Task requirements
Could you reproduce every one of the records below, line for line, without changing anything?
━━━━━━━━
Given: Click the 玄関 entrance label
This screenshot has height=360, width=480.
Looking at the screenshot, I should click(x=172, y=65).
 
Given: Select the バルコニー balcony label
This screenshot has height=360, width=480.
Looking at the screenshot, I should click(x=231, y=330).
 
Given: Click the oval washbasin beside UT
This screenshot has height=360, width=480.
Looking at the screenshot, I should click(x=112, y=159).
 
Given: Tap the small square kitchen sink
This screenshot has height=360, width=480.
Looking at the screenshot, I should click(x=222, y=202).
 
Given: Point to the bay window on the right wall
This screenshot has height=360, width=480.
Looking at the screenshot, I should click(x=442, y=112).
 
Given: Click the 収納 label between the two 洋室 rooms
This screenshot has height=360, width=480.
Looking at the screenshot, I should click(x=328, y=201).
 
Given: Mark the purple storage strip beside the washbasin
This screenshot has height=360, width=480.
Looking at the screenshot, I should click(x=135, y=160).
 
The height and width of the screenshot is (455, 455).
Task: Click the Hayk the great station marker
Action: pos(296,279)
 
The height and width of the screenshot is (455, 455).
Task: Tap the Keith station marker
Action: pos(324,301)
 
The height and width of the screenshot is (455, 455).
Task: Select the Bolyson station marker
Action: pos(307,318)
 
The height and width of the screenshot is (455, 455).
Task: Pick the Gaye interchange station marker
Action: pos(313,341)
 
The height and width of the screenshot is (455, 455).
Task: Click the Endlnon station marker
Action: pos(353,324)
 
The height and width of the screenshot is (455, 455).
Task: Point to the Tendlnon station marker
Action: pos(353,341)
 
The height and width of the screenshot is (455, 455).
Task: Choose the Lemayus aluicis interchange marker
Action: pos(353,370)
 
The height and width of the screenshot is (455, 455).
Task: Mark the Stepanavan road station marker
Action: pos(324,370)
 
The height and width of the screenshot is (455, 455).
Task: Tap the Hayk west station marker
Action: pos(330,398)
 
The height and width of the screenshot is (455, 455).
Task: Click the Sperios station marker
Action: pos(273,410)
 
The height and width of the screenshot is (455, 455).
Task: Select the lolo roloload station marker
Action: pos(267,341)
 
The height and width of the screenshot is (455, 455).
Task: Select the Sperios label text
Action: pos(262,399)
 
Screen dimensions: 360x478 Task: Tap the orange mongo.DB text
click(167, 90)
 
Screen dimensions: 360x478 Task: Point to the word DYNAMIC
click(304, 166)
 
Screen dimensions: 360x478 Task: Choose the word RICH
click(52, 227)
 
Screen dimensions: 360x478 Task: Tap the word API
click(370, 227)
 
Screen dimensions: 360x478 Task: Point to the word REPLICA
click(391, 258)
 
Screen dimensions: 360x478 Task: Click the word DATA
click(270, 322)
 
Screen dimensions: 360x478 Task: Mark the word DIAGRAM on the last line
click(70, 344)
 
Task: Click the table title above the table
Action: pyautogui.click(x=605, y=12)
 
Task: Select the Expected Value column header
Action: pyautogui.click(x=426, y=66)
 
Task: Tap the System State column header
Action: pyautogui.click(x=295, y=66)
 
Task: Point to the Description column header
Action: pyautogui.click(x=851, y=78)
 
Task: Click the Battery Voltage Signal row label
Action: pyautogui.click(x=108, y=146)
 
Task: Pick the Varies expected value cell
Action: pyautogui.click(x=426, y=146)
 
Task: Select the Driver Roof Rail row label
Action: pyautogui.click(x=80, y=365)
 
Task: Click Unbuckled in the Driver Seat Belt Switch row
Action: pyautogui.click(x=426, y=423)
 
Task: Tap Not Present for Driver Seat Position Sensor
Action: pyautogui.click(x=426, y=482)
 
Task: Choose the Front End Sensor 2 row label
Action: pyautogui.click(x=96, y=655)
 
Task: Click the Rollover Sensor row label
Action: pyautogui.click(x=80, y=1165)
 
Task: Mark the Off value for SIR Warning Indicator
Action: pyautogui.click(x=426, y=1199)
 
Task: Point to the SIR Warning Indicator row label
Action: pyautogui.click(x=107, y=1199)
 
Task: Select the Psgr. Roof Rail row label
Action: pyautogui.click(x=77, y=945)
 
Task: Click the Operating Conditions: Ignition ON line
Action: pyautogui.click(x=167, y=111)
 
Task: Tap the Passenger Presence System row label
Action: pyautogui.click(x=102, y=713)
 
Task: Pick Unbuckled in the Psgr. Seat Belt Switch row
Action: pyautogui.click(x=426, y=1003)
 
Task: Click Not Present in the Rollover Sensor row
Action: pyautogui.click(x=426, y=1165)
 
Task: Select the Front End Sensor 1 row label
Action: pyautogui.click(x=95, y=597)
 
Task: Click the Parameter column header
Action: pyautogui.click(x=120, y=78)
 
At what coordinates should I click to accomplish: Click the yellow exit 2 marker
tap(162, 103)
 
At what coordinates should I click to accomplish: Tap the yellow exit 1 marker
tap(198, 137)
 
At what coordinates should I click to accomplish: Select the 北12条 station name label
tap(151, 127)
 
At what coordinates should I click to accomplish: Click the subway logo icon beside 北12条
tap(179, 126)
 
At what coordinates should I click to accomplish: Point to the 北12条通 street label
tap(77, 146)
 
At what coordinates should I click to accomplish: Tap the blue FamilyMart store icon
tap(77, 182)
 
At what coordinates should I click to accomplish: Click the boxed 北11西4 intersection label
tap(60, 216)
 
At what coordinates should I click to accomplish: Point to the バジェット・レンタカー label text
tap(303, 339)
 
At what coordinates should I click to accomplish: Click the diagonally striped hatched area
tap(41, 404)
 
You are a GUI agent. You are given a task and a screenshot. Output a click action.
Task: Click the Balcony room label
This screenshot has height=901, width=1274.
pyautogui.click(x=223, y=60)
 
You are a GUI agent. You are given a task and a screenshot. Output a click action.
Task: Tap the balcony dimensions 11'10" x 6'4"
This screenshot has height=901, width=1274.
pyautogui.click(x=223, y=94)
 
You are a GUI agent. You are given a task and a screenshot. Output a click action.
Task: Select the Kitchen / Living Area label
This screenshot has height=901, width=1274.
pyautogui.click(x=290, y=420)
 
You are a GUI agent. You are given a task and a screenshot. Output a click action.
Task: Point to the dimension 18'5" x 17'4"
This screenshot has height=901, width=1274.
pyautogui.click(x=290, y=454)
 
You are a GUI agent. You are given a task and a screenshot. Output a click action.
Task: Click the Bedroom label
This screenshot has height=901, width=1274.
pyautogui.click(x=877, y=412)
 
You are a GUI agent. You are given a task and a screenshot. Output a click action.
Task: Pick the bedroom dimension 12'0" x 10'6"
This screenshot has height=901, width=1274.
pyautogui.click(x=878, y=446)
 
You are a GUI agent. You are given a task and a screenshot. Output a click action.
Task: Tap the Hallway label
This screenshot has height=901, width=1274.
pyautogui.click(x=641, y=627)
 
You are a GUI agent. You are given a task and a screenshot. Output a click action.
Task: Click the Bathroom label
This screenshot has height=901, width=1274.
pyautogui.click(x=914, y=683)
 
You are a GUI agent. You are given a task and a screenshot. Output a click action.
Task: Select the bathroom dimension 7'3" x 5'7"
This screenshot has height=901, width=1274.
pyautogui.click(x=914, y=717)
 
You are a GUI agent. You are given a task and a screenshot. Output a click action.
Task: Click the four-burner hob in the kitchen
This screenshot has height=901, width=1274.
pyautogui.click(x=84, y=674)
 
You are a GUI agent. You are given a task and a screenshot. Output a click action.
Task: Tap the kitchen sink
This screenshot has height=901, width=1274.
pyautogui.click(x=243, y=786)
━━━━━━━━
Solution to the exercise
Given: Click the 玄関 entrance label
This screenshot has height=360, width=480.
Looking at the screenshot, I should click(x=172, y=65).
 
Given: Select the バルコニー balcony label
This screenshot has height=360, width=480.
Looking at the screenshot, I should click(x=231, y=330).
 
Given: Click the oval washbasin beside UT
This screenshot has height=360, width=480.
Looking at the screenshot, I should click(x=112, y=159).
 
Given: Tap the small square kitchen sink
This screenshot has height=360, width=480.
Looking at the screenshot, I should click(x=222, y=202).
 
Given: Point to the bay window on the right wall
This screenshot has height=360, width=480.
Looking at the screenshot, I should click(x=442, y=112).
 
Given: Click the 収納 label between the two 洋室 rooms
This screenshot has height=360, width=480.
Looking at the screenshot, I should click(x=328, y=201).
 
Given: Mark the purple storage strip beside the washbasin
This screenshot has height=360, width=480.
Looking at the screenshot, I should click(x=135, y=160).
 
The height and width of the screenshot is (455, 455).
Task: Click the Hayk the great station marker
Action: pos(296,279)
 
The height and width of the screenshot is (455, 455).
Task: Tap the Keith station marker
Action: pos(324,301)
 
The height and width of the screenshot is (455, 455).
Task: Select the Bolyson station marker
Action: pos(307,318)
 
The height and width of the screenshot is (455, 455).
Task: Pick the Gaye interchange station marker
Action: pos(313,341)
 
The height and width of the screenshot is (455, 455).
Task: Click the Endlnon station marker
Action: pos(353,324)
 
The height and width of the screenshot is (455, 455).
Task: Point to the Tendlnon station marker
Action: pos(353,341)
 
The height and width of the screenshot is (455, 455).
Task: Choose the Lemayus aluicis interchange marker
Action: pos(353,370)
 
The height and width of the screenshot is (455, 455).
Task: Mark the Stepanavan road station marker
Action: pos(324,370)
 
The height and width of the screenshot is (455, 455).
Task: Tap the Hayk west station marker
Action: pos(330,398)
 
The height and width of the screenshot is (455, 455).
Task: Click the Sperios station marker
Action: pos(273,410)
 
The height and width of the screenshot is (455, 455).
Task: Select the lolo roloload station marker
Action: pos(267,341)
 
The height and width of the screenshot is (455, 455).
Task: Select the Sperios label text
Action: pos(262,399)
 
Screen dimensions: 360x478 Task: Tap the orange mongo.DB text
click(167, 90)
 
Screen dimensions: 360x478 Task: Point to the word DYNAMIC
click(304, 166)
 
Screen dimensions: 360x478 Task: Choose the word RICH
click(52, 227)
 
Screen dimensions: 360x478 Task: Tap the word API
click(370, 227)
 
Screen dimensions: 360x478 Task: Point to the word REPLICA
click(391, 258)
 
Screen dimensions: 360x478 Task: Click the word DATA
click(270, 322)
 
Screen dimensions: 360x478 Task: Mark the word DIAGRAM on the last line
click(70, 344)
 
Task: Click the table title above the table
Action: pyautogui.click(x=605, y=12)
 
Task: Select the Expected Value column header
Action: pyautogui.click(x=426, y=66)
 
Task: Tap the System State column header
Action: pyautogui.click(x=295, y=66)
 
Task: Point to the Description column header
Action: pyautogui.click(x=851, y=78)
 
Task: Click the Battery Voltage Signal row label
Action: pyautogui.click(x=108, y=146)
 
Task: Pick the Varies expected value cell
Action: pyautogui.click(x=426, y=146)
 
Task: Select the Driver Roof Rail row label
Action: pyautogui.click(x=80, y=365)
 
Task: Click Unbuckled in the Driver Seat Belt Switch row
Action: pyautogui.click(x=426, y=423)
 
Task: Tap Not Present for Driver Seat Position Sensor
Action: pyautogui.click(x=426, y=482)
 
Task: Choose the Front End Sensor 2 row label
Action: pyautogui.click(x=96, y=655)
 
Task: Click the Rollover Sensor row label
Action: pyautogui.click(x=80, y=1165)
 
Task: Mark the Off value for SIR Warning Indicator
Action: pyautogui.click(x=426, y=1199)
 
Task: Point to the SIR Warning Indicator row label
Action: pyautogui.click(x=107, y=1199)
 
Task: Select the Psgr. Roof Rail row label
Action: pyautogui.click(x=77, y=945)
 
Task: Click the Operating Conditions: Ignition ON line
Action: pyautogui.click(x=167, y=111)
 
Task: Tap the Passenger Presence System row label
Action: pyautogui.click(x=102, y=713)
 
Task: Pick Unbuckled in the Psgr. Seat Belt Switch row
Action: pyautogui.click(x=426, y=1003)
 
Task: Click Not Present in the Rollover Sensor row
Action: pyautogui.click(x=426, y=1165)
 
Task: Select the Front End Sensor 1 row label
Action: pyautogui.click(x=95, y=597)
 
Task: Click the Parameter column header
Action: pyautogui.click(x=120, y=78)
 
At what coordinates should I click to accomplish: Click the yellow exit 2 marker
tap(162, 103)
 
At what coordinates should I click to accomplish: Tap the yellow exit 1 marker
tap(198, 137)
 
At what coordinates should I click to accomplish: Select the 北12条 station name label
tap(151, 127)
 
At what coordinates should I click to accomplish: Click the subway logo icon beside 北12条
tap(179, 126)
 
At what coordinates should I click to accomplish: Point to the 北12条通 street label
tap(77, 146)
 
At what coordinates should I click to accomplish: Tap the blue FamilyMart store icon
tap(77, 182)
 
At what coordinates should I click to accomplish: Click the boxed 北11西4 intersection label
tap(60, 216)
 
At what coordinates should I click to accomplish: Point to the バジェット・レンタカー label text
tap(303, 339)
 
At what coordinates should I click to accomplish: Click the diagonally striped hatched area
tap(41, 404)
 
You are a GUI agent. You are given a task and a screenshot. Output a click action.
Task: Click the Balcony room label
This screenshot has height=901, width=1274.
pyautogui.click(x=223, y=60)
 
You are a GUI agent. You are given a task and a screenshot. Output a click action.
Task: Tap the balcony dimensions 11'10" x 6'4"
This screenshot has height=901, width=1274.
pyautogui.click(x=223, y=94)
 
You are a GUI agent. You are given a task and a screenshot. Output a click action.
Task: Select the Kitchen / Living Area label
This screenshot has height=901, width=1274.
pyautogui.click(x=290, y=420)
 
You are a GUI agent. You are given a task and a screenshot. Output a click action.
Task: Point to the dimension 18'5" x 17'4"
This screenshot has height=901, width=1274.
pyautogui.click(x=290, y=454)
 
You are a GUI agent. You are given a task and a screenshot. Output a click action.
Task: Click the Bedroom label
This screenshot has height=901, width=1274.
pyautogui.click(x=877, y=412)
 
You are a GUI agent. You are given a task and a screenshot. Output a click action.
Task: Pick the bedroom dimension 12'0" x 10'6"
This screenshot has height=901, width=1274.
pyautogui.click(x=878, y=446)
 
You are a GUI agent. You are given a task and a screenshot. Output a click action.
Task: Tap the Hallway label
This screenshot has height=901, width=1274.
pyautogui.click(x=641, y=627)
 
You are a GUI agent. You are given a task and a screenshot. Output a click action.
Task: Click the Bathroom label
This screenshot has height=901, width=1274.
pyautogui.click(x=914, y=683)
 
You are a GUI agent. You are given a task and a screenshot. Output a click action.
Task: Select the bathroom dimension 7'3" x 5'7"
This screenshot has height=901, width=1274.
pyautogui.click(x=914, y=717)
 
You are a GUI agent. You are given a task and a screenshot. Output a click action.
Task: Click the four-burner hob in the kitchen
This screenshot has height=901, width=1274.
pyautogui.click(x=84, y=674)
 
You are a GUI agent. You are given a task and a screenshot. Output a click action.
Task: Tap the kitchen sink
This screenshot has height=901, width=1274.
pyautogui.click(x=243, y=786)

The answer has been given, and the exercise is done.